Below is a set of records. Please retype every one exactly.

[Supplied entries Boundary: Start]

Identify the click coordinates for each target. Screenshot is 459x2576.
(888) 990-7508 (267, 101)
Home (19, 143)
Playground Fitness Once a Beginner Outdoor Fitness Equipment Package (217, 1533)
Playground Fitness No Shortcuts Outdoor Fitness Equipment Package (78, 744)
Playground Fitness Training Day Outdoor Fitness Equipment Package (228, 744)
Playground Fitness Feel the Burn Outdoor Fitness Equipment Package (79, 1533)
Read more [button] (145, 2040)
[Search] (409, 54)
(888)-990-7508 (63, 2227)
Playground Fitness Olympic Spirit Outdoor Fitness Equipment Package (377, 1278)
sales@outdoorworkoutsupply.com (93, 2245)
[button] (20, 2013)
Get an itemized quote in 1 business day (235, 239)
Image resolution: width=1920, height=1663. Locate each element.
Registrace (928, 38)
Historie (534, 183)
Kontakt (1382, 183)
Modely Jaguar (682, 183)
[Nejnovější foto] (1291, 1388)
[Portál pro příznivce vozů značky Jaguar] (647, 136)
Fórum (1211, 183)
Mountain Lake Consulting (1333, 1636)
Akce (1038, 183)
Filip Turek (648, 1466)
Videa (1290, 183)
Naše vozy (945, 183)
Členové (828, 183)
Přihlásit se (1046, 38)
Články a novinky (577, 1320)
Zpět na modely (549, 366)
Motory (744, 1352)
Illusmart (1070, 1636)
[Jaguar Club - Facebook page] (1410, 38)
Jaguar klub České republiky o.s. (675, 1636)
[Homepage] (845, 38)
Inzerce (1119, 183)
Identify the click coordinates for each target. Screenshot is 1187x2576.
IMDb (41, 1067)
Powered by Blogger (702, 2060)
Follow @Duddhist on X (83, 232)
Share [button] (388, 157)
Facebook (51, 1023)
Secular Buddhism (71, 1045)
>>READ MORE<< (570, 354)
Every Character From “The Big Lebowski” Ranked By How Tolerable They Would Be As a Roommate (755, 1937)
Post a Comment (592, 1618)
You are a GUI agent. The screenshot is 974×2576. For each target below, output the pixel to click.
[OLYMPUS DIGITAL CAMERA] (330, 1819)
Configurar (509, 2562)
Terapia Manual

[Supplied entries Boundary: End]

§ Problem solution
Identify the click coordinates for each target. Screenshot is 459x2576.
(888) 990-7508 (267, 101)
Home (19, 143)
Playground Fitness Once a Beginner Outdoor Fitness Equipment Package (217, 1533)
Playground Fitness No Shortcuts Outdoor Fitness Equipment Package (78, 744)
Playground Fitness Training Day Outdoor Fitness Equipment Package (228, 744)
Playground Fitness Feel the Burn Outdoor Fitness Equipment Package (79, 1533)
Read more [button] (145, 2040)
[Search] (409, 54)
(888)-990-7508 (63, 2227)
Playground Fitness Olympic Spirit Outdoor Fitness Equipment Package (377, 1278)
sales@outdoorworkoutsupply.com (93, 2245)
[button] (20, 2013)
Get an itemized quote in 1 business day (235, 239)
Image resolution: width=1920, height=1663. Locate each element.
Registrace (928, 38)
Historie (534, 183)
Kontakt (1382, 183)
Modely Jaguar (682, 183)
[Nejnovější foto] (1291, 1388)
[Portál pro příznivce vozů značky Jaguar] (647, 136)
Fórum (1211, 183)
Mountain Lake Consulting (1333, 1636)
Akce (1038, 183)
Filip Turek (648, 1466)
Videa (1290, 183)
Naše vozy (945, 183)
Členové (828, 183)
Přihlásit se (1046, 38)
Články a novinky (577, 1320)
Zpět na modely (549, 366)
Motory (744, 1352)
Illusmart (1070, 1636)
[Jaguar Club - Facebook page] (1410, 38)
Jaguar klub České republiky o.s. (675, 1636)
[Homepage] (845, 38)
Inzerce (1119, 183)
Identify the click coordinates for each target. Screenshot is 1187x2576.
IMDb (41, 1067)
Powered by Blogger (702, 2060)
Follow @Duddhist on X (83, 232)
Share [button] (388, 157)
Facebook (51, 1023)
Secular Buddhism (71, 1045)
>>READ MORE<< (570, 354)
Every Character From “The Big Lebowski” Ranked By How Tolerable They Would Be As a Roommate (755, 1937)
Post a Comment (592, 1618)
You are a GUI agent. The screenshot is 974×2576. For each target below, output the pixel to click.
[OLYMPUS DIGITAL CAMERA] (330, 1819)
Configurar (509, 2562)
Terapia Manual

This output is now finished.